■ Task brief
Can you retype the items word for word, starting at the very first line and ending with the line containing "1280x847 pixels. (x=145, y=72)", both included?

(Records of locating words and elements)
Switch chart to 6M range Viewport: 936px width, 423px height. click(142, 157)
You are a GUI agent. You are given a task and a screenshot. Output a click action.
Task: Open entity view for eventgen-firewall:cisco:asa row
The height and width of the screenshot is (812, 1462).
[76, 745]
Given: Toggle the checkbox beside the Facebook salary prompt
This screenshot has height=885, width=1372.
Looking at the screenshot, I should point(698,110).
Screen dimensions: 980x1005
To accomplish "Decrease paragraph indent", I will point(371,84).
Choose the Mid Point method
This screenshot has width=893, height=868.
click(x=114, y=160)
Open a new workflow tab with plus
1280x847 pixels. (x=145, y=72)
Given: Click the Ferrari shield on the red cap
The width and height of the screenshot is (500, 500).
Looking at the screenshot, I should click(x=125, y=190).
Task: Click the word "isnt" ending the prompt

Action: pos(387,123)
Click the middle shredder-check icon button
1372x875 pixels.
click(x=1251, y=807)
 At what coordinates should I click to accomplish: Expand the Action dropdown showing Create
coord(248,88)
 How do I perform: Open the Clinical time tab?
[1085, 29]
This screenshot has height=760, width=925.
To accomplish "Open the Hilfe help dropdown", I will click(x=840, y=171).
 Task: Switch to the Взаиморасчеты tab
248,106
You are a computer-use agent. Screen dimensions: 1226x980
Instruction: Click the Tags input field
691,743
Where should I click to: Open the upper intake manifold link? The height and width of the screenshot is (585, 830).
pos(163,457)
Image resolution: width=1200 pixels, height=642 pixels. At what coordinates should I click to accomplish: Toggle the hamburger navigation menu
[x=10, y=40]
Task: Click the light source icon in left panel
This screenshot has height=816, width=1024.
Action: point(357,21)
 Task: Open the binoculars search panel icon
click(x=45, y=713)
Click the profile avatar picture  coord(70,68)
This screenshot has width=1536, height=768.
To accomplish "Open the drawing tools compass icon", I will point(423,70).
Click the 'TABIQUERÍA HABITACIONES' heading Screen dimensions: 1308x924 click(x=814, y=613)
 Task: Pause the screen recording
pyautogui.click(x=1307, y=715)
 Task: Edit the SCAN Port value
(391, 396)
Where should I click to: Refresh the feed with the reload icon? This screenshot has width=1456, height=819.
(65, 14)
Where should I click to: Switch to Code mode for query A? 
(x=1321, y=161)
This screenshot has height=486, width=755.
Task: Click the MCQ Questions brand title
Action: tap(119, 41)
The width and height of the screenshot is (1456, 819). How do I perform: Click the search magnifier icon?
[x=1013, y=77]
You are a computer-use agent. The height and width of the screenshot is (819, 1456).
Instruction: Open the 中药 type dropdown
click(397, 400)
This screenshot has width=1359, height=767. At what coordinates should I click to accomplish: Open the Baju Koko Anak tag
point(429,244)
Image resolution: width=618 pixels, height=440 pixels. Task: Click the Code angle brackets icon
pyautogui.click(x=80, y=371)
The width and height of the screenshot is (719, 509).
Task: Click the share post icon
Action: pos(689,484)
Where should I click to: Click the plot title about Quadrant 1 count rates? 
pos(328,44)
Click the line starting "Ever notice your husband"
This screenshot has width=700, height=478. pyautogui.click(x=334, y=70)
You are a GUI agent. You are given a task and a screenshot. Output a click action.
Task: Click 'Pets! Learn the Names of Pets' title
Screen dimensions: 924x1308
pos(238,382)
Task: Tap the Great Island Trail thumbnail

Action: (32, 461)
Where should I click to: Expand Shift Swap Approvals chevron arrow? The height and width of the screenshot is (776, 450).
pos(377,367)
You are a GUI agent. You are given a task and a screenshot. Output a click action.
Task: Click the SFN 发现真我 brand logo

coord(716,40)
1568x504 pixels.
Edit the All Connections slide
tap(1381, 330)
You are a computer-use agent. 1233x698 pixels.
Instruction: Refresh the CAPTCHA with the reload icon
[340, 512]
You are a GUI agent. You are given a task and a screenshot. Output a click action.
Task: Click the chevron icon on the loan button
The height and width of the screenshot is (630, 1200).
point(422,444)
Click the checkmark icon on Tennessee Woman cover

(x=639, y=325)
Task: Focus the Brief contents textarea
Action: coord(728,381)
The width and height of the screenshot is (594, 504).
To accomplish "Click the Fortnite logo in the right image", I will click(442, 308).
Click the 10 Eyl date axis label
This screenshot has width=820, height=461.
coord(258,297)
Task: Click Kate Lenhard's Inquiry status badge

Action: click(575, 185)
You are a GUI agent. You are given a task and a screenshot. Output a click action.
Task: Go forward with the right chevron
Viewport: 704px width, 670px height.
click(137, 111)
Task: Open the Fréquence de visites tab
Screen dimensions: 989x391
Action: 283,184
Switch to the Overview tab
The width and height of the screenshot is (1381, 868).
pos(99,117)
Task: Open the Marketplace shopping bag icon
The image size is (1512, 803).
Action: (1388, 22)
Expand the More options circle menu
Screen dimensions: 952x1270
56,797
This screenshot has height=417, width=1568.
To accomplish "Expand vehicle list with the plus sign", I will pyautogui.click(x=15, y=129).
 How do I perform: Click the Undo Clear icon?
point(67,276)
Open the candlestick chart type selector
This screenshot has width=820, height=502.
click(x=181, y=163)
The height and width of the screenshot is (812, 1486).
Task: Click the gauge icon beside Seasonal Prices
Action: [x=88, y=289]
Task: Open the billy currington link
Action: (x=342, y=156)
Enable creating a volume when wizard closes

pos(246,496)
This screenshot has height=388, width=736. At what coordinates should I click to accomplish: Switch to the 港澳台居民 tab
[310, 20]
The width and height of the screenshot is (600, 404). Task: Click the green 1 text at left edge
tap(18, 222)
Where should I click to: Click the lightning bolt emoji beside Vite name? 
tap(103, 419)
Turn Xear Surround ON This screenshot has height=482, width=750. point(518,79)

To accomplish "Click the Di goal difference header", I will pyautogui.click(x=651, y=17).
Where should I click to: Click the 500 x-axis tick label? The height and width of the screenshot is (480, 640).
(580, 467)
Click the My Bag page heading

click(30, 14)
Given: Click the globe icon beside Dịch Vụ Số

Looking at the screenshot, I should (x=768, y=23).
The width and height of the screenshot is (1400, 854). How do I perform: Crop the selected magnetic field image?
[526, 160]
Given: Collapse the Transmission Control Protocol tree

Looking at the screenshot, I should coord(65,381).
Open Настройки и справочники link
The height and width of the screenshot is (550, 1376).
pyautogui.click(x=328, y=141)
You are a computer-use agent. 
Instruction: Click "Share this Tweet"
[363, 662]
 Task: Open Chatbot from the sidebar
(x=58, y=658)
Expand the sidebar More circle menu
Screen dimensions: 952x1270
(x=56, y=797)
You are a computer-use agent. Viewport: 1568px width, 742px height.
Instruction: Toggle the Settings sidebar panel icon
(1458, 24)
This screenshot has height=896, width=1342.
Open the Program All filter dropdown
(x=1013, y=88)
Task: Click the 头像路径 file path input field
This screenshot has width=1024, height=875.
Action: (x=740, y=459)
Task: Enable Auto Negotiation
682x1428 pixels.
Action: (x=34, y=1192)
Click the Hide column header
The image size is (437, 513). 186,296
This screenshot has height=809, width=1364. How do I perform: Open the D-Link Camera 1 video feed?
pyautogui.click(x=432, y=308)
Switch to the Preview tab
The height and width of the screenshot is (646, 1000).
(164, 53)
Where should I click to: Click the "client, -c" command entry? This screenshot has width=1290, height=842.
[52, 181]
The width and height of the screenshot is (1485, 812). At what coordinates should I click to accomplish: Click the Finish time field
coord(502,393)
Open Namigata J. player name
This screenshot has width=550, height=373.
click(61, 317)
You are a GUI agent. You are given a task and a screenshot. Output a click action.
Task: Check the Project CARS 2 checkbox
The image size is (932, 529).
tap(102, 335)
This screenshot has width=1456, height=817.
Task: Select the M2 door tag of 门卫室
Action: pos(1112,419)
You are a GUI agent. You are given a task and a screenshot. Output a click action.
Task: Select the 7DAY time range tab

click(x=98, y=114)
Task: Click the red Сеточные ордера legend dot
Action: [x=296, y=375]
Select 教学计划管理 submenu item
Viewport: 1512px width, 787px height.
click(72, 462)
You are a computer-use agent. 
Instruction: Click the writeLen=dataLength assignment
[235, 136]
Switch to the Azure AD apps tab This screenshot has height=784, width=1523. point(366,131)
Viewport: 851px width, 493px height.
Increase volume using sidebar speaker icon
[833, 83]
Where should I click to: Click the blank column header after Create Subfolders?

■ Correct result
Switch chart to 6M range Viewport: 936px width, 423px height. click(142, 157)
You are a GUI agent. You are given a task and a screenshot. Output a click action.
Task: Open entity view for eventgen-firewall:cisco:asa row
The height and width of the screenshot is (812, 1462).
[76, 745]
Given: Toggle the checkbox beside the Facebook salary prompt
This screenshot has height=885, width=1372.
Looking at the screenshot, I should point(698,110).
Screen dimensions: 980x1005
To accomplish "Decrease paragraph indent", I will point(371,84).
Choose the Mid Point method
This screenshot has width=893, height=868.
click(x=114, y=160)
Open a new workflow tab with plus
1280x847 pixels. (x=145, y=72)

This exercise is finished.